L’école est finie!

 

Année scolaire1948-1949 au couvent de Deschambault (photo tirée de l'album souvenir du centenaire du couvent en 1961.

Année scolaire1948-1949 au couvent de Deschambault (photo tirée de l’album souvenir du centenaire du couvent en 1961).

« Qui a eu cette idée folle, un jour d’inventer l’école?… C’est ce sacré Charlemagne. » Et depuis ce sacré Charlemagne, les étudiants de tout âge lancent à chaque fin d’année ces quatre mots : « L’école est finie! »

Au temps où j’étudiais au vénérable couvent des Sœurs de la Charité de Québec à Deschambault, la fin de l’année scolaire était marquée par la traditionnelle « distribution des prix ». L’évènement avait lieu le dernier après-midi d’école aux alentours du 20 juin. Quelques semaines auparavant, dans chaque classe, on avait commencé à répéter des chansons, des saynètes et quelques déclamations, lesquelles seraient présentées par les meilleurs élèves en français. Les élèves qui étudiaient le piano préparaient aussi des pièces qui seraient intercalées entre les numéros de chant ou de théâtre.

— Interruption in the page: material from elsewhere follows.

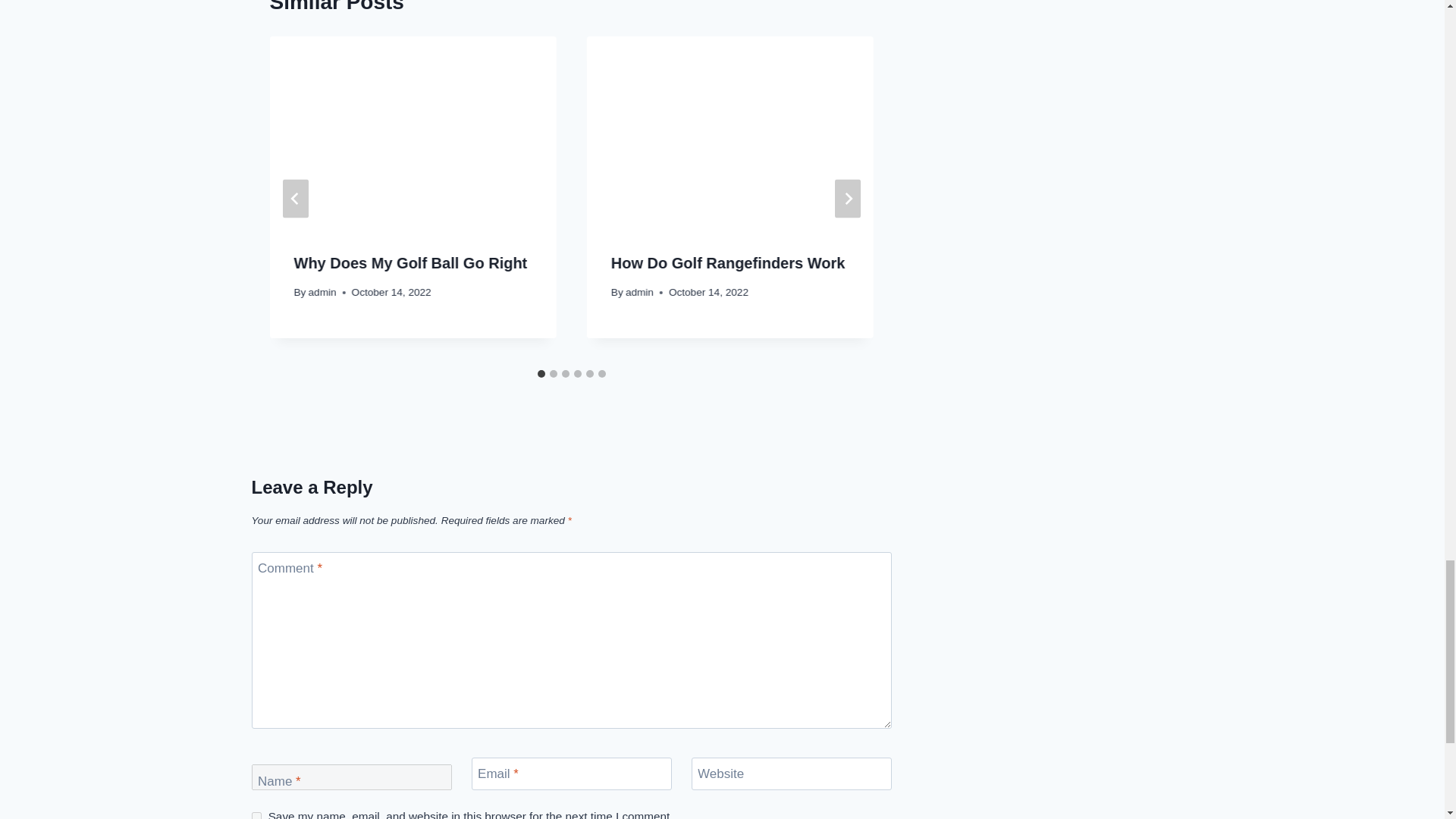
yes (256, 815)
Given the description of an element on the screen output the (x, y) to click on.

La grande salle, qui était en même temps la salle de récréation des filles pensionnaires, n’étaient séparée de la classe de musique que par deux grandes portes, qu’on ouvrait lors des fêtes et des évènements spéciaux, comme justement, la distribution des prix. Mère Saint-Jean de la Charité, la « sœur de musique », s’occupait des répétitions de chant et de théâtre et ce, en plus des exercices préparatoires aux examens de musique de ses élèves. À l’époque, on faisait beaucoup avec presque rien! Ainsi, pour la décoration de la salle et du théâtre, l’infatigable sœur composait des bouquets, faisait des banderoles et des guirlandes avec du papier crépon et tout ce qui lui tombait sous la main. Elle décorait aussi les tables sur lesquelles seraient déposées les piles de livres destinés aux élèves méritants. En plus d’être une excellente musicienne, cette religieuse avait des doigts de fée.

Enfin, le jour tant attendu était là! D’un étage à l’autre, élèves et professeurs étaient gagnés par une fébrilité qui allait croissant à mesure qu’approchait le moment pour lequel on travaillait depuis plusieurs semaines. De surcroit, pour les étudiants, s’ajoutait la hâte de savoir si on repartirait avec un, deux ou une dizaine de prix. Bien avant l’heure prévue, arrivaient les parents venus autant pour assister au spectacle que pour partager la fierté de leurs enfants… ou encore pour les soutenir si les récompenses s’avéraient moins généreuses qu’on l’aurait souhaité. Le curé, le vicaire et les notables de la paroisse faisaient ensuite leur entrée et prenaient place dans les premières rangées, avec les supérieures provinciale et générale, arrivées de Québec pour l’occasion. Enfin, les élèves des petites classes, accompagnés de leurs professeurs respectifs, s’installaient en faisant le moins de bruit possible sur les chaises placées le long du corridor; les « grandes » étant les dernières à s’asseoir avant le début de la cérémonie.

Une élève de douzième année était désignée pour souhaiter la bienvenue aux dignitaires et remercier les parents d’être venus en aussi grand nombre. Le fait est que la salle était toujours remplie à chaque fois qu’il y avait une fête, et plus encore si possible lors de la distribution des prix. Comme prévu, chaque classe présentait son numéro, le tout étant entrecoupé de pièces de musique au piano et de récitations. On nous avait inculqué l’importance d’avoir une belle présentation. Le salut était primordial : les pieds rapprochés, le droit légèrement en avant du gauche, les mains l’une dans l’autre, on pliait le buste, tout en gardant la tête levée de façon à regarder les gens. Je me souviendrai toujours de la fois où une jeune élève qui devait réciter Perrette et le pot au lait, avait amusé toute l’assistance… ou presque, et cela sans l’avoir cherché. C’était sa première prestation et elle était très nerveuse. Parvenue à la fin de la fable et ne voulant pas rater son salut, elle lança les derniers mots : « … Adieu veau, vache, cochon, couvée! » en saluant chacun des augustes personnages de la première rangée. Soulagée, elle se retira vivement sans plus attendre, sous les rires de l’assistance. Heureusement, elle n’eut pas à subir les remontrances de son professeur… c’était la fin de l’année!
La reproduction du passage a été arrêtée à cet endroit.